Records
>> begin
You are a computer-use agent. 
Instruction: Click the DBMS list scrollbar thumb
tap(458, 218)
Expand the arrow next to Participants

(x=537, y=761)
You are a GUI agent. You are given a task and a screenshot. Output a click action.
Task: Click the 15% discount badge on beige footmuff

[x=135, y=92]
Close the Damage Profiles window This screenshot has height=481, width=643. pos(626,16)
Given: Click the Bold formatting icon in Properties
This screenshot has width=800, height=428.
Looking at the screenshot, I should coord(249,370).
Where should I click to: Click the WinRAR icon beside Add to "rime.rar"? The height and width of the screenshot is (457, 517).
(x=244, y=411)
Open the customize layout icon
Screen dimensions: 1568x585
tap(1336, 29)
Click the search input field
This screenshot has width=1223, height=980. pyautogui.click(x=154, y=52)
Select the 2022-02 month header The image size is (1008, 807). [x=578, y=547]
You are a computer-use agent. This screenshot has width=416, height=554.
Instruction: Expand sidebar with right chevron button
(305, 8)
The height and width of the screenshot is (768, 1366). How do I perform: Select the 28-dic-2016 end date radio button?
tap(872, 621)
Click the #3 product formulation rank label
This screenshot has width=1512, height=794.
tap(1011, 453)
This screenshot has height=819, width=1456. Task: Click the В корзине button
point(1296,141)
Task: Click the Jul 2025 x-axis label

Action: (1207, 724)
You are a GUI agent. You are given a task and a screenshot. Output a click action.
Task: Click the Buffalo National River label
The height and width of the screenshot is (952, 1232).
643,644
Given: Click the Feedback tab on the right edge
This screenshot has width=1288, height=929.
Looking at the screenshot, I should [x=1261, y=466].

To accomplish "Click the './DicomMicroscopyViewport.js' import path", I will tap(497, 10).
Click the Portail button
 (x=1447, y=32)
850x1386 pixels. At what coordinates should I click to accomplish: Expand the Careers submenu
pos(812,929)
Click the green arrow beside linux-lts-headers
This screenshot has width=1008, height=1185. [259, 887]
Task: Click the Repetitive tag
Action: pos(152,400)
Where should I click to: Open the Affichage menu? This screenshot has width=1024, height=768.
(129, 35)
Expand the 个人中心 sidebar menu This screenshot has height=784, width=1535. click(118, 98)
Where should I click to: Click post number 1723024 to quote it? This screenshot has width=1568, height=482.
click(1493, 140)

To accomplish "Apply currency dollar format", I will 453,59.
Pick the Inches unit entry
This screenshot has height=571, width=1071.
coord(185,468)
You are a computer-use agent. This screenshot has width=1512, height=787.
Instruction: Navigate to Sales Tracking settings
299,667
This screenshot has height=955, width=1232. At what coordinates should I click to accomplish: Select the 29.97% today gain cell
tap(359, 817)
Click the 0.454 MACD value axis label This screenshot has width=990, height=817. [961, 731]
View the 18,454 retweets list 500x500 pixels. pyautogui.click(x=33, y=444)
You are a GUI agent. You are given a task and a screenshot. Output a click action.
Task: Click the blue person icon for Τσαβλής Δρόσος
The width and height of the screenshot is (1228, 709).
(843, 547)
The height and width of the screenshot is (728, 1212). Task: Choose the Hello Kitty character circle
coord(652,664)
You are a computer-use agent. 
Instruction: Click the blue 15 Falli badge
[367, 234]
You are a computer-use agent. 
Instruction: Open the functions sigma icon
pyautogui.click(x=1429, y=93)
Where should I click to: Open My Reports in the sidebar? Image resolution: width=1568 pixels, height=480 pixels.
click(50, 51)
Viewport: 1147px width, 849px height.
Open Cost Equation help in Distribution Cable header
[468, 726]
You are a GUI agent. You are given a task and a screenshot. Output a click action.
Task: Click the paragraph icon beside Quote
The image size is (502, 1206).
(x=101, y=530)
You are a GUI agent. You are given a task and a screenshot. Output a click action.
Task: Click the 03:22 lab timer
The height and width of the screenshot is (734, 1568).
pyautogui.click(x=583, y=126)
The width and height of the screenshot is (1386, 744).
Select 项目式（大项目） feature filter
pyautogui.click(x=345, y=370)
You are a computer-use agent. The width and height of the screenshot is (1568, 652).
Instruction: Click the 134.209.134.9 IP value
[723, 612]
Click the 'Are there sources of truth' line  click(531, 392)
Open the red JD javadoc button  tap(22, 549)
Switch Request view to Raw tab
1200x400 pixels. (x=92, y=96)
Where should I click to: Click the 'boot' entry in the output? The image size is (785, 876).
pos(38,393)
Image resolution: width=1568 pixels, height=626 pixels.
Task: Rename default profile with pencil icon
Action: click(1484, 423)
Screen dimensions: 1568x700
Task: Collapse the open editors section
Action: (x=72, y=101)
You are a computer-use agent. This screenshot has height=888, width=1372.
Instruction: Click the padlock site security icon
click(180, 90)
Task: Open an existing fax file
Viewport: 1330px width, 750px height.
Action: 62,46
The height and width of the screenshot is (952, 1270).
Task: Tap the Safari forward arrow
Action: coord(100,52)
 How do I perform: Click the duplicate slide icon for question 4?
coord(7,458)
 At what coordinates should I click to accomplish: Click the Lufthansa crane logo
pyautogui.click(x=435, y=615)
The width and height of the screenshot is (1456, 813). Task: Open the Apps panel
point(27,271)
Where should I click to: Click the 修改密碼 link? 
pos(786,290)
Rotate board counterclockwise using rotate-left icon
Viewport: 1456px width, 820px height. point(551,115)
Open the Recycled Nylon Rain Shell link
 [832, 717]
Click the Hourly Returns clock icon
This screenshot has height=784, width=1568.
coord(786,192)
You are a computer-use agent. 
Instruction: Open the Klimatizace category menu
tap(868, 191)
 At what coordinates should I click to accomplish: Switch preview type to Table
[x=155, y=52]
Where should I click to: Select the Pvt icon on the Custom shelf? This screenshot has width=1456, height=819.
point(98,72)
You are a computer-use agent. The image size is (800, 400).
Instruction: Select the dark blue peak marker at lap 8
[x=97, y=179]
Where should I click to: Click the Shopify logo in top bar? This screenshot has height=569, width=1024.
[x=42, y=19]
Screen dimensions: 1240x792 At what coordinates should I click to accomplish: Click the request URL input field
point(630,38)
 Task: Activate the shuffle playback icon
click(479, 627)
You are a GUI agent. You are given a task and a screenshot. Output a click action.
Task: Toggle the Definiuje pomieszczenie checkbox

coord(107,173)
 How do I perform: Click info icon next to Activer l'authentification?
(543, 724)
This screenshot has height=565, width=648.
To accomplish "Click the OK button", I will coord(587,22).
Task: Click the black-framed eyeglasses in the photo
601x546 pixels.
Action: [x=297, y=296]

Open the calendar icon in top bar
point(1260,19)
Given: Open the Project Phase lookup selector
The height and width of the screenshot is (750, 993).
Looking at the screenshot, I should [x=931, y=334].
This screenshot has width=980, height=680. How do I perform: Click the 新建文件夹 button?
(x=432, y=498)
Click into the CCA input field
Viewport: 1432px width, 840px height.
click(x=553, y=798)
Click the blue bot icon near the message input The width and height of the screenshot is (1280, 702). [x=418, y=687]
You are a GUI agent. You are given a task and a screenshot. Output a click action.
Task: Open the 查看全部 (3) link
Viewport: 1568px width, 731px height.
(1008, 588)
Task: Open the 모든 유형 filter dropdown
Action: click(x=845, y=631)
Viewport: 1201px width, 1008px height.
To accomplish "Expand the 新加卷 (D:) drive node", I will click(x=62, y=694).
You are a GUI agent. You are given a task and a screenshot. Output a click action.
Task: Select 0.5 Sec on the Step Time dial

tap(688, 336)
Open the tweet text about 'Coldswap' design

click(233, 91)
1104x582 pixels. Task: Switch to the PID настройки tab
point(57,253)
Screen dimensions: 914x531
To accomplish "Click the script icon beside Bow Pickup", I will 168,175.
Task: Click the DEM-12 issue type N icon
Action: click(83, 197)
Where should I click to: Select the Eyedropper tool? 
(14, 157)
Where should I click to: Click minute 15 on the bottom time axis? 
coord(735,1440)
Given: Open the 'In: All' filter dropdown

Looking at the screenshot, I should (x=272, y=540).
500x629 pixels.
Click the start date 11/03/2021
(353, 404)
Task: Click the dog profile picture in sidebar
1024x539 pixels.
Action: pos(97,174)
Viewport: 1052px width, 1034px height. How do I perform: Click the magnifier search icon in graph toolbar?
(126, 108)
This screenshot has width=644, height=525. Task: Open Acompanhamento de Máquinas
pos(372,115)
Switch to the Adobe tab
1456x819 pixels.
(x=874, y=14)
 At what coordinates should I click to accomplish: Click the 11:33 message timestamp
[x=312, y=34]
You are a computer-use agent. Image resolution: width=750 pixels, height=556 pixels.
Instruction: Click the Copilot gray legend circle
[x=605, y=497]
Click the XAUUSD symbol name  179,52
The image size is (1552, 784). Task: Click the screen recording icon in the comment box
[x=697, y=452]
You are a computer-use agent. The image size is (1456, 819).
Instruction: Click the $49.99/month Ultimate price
>> end
Written problem
Copy the items verbatim, beginning at the line that contains "This screenshot has width=980, height=680." and stopping after the line that contains "Click the blue bot".

The result
This screenshot has width=980, height=680. How do I perform: Click the 新建文件夹 button?
(x=432, y=498)
Click into the CCA input field
Viewport: 1432px width, 840px height.
click(x=553, y=798)
Click the blue bot icon near the message input The width and height of the screenshot is (1280, 702). [x=418, y=687]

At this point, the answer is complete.